Our answers are just as diverse as our interests, so have a look!

Don’t cross over

2024 Buick Encore GX Avenir
Buick

I would kill every single egg-shaped “crossover” vehicle simply because they’re hideous (see: Buick Encore). Do I need to expand on this? I feel like everyone should agree with this. They’re ugly as sin and shouldn’t exist. — Ben Woodworth

Toyota Prius, etc.

Any Prius before the latest version, and I’d also nominate the Smart car. Oh, and can I also throw those pedal-powered jitney bus/bicycle bar contraptions onto the fire? They go a whopping 5 mph on Woodward Avenue in Detroit, blocking traffic on a Sunday afternoon with a bunch of suburbanites hootin’ and hollerin’. — Todd Kraemer

Make like a tree and leaf

Nissan

Nissan Leaf. The first one had such an opportunity to make a splash but was instead the ugliest car of the 21st century. The name is too stained by that mistake and should go away. Larry Webster

Dropping the droptop

Chrysler

I vote for the last Chrysler Sebring convertible. Once I leaned over to use the lever to move the passenger seat back, and the entire seat bottom came away in my hand. Which is okay in a Boeing 737, but not a psuedo-luxe convertible. Steven Cole Smith

Flamed out on flame surfacing

2002 BMW 7 Series front three quarter
BMW

In an alternate universe, the 2002–2005 BMW 7 series (E65) woulda ended life as nothing more than a clay model. If so, the Bangle butt and that expensive-to-make (yet dumpy-looking) interior would have never let BMW slide into the convoluted, complex, and borderline offensive BMWs we see today. Sajeev Mehta

No Eco, no Sport … no thanks!

2021 Ford EcoSport Ford

Ford EcoSport. It’s basically a Ford Fiesta on stilts that costs many thousands more but has the same unpleasant interior. It’s just a hateful little crossover that was as uncompetitive as it was unattractive. It was more ponderous than the tight-handling Fiesta, but the real gut-punch was that the EcoSport arrived right around the time Ford said it would kill all non-SUV cars except the Mustang. Eric Weiner

You are not us?

lamborghini urus s
Lamborghini

I was going to say the Ford EcoSport, but it looks like that one has been spoken for. (Put me down as seconding that motion, however.) So instead, I’ll turn my attention to the Lamborghini Urus. I don’t really care that it’s become the brand’s best-selling vehicle basically overnight. I don’t care that it’s a cash machine. I don’t care that Porsche was the first of those holdout sports-car marques to worship at the SUV altar. Porsche is German, which means logic reigns supreme. Of course there was going to be an SUV.

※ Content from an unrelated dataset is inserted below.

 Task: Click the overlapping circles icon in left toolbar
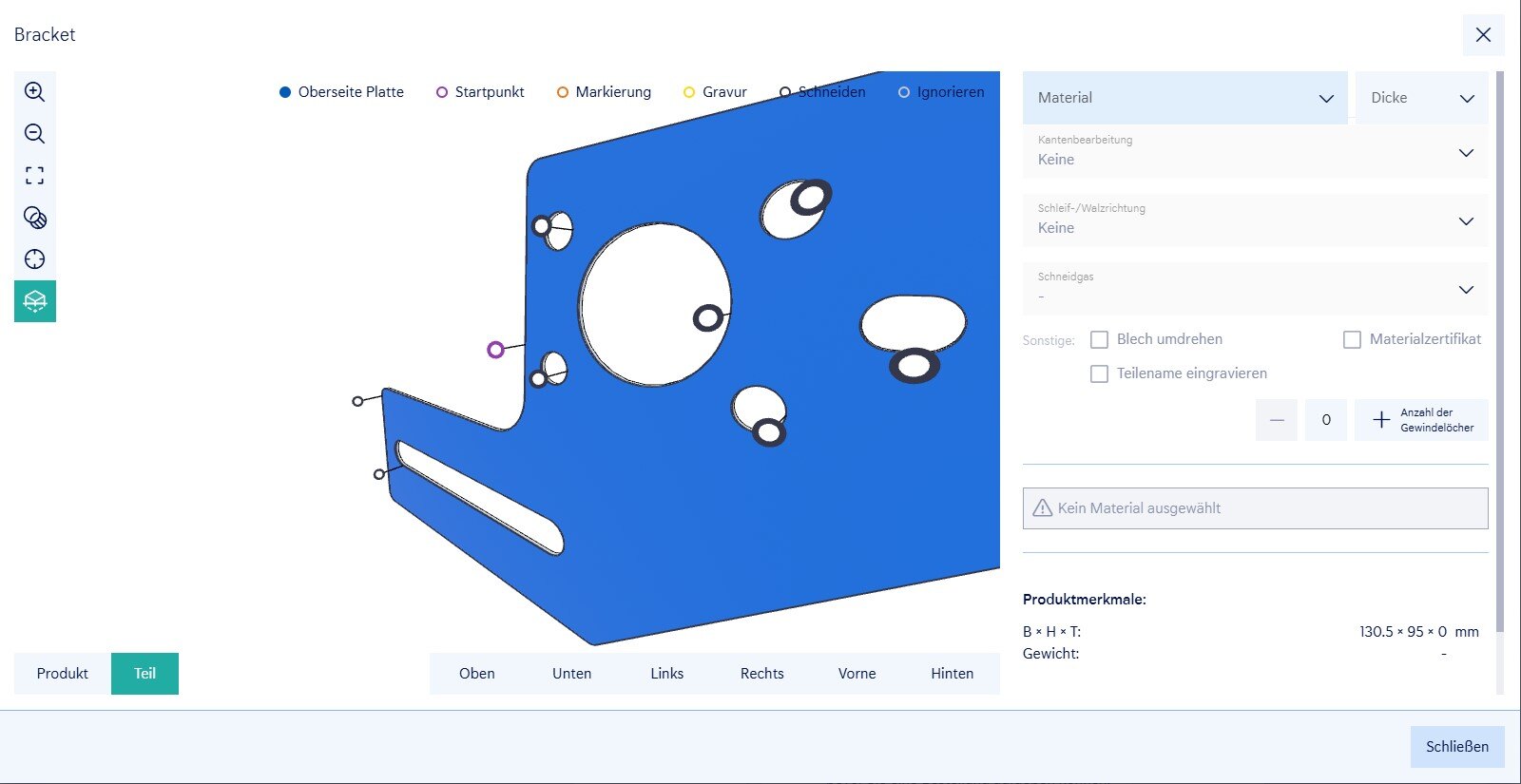(x=34, y=218)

Lamborghini? It’s Italian. (This is the part where you guys “WELL ACKSHUALLY” me about the VW Group’s ownership and the parts sharing. Save it—I’m on a roll here.)

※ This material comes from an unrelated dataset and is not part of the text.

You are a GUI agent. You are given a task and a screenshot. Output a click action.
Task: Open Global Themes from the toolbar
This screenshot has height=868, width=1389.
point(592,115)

The whole brand is emotion and sex and things worried parents try to pray away. It’s crass, joyous, spiteful defiance of logic and reservation. The Urus feels like none of that. Nathan Petroelje

Fry the oil-burner

Oldsmobile

This is such a fun game of the “butterfly effect” for me: I’ll think of one car that I would love to smite and, just a second later, realize that without that car we wouldn’t have something else. I thought of at least three despicable models that had positive implications in the marketplace. That said, I wish all the 1978–85 GM diesel cars never happened.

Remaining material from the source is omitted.